Dr. Matthew Phinney: That’s,again, another great question. Meningitis, so what they are referring to with the case of say meningitis is, there are layers of connective tissue surrounding the spine and the spinal cord they are called meninges. Any time there is a structure in the body that gets inflamed they add that four letter word “itis” on the end of it and that really means inflammation of whatever it is that we are talking. So meningitis is inflammation of the meninges that are surrounding the spine. It could be either a bacterial or a viral infection.

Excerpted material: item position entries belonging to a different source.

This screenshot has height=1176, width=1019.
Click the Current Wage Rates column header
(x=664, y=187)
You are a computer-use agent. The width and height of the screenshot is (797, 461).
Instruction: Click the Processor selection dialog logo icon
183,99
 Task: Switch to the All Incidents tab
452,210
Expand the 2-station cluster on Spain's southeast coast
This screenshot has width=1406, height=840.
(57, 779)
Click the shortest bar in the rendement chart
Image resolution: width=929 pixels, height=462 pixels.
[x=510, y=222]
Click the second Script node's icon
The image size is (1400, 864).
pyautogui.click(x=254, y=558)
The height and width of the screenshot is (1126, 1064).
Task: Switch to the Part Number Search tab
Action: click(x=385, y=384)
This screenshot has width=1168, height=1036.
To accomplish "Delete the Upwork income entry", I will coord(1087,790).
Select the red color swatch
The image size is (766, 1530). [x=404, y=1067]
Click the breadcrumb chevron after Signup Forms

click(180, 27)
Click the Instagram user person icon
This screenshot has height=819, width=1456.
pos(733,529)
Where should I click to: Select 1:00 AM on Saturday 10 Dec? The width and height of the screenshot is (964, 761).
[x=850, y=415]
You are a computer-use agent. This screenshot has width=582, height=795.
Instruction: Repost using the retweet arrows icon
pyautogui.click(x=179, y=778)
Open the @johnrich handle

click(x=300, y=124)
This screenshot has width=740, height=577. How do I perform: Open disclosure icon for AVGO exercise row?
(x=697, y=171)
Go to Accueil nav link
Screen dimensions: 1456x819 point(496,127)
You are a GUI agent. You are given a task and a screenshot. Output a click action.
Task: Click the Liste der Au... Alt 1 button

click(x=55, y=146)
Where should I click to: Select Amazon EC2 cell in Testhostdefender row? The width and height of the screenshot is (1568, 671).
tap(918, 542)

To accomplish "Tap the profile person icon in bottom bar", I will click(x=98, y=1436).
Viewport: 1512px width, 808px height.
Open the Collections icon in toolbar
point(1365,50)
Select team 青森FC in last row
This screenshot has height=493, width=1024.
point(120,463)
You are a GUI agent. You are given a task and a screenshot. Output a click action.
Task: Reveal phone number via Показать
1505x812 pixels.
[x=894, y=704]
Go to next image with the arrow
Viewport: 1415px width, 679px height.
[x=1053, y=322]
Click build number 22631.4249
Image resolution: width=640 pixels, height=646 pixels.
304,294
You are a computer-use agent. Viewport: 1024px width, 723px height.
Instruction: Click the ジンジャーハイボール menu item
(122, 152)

The one that’s typically more dangerous is the bacterial type of meningitis and that’s something that you definitely want to be cautious about. There are typically other signs and symptoms that would go along with something like that. So almost always when someone has a case of say meningitis, it usually is accompanied by fever, usually something greater than say 103 degrees Fahrenheit.
The other thing is that they’ll typically have a severe headache along with that, a very severe headache like a headache that they’ve never experienced before. Another sign and symptom that it could be potentially meningitis is that they would have vomiting, so they’d be sick to their stomach. So it can mimic a migraine type headache.
They’ll also typically have with it like photophobia, light sensitivity, so they don’t want to see any light and then along with that the neck pain and stiffness.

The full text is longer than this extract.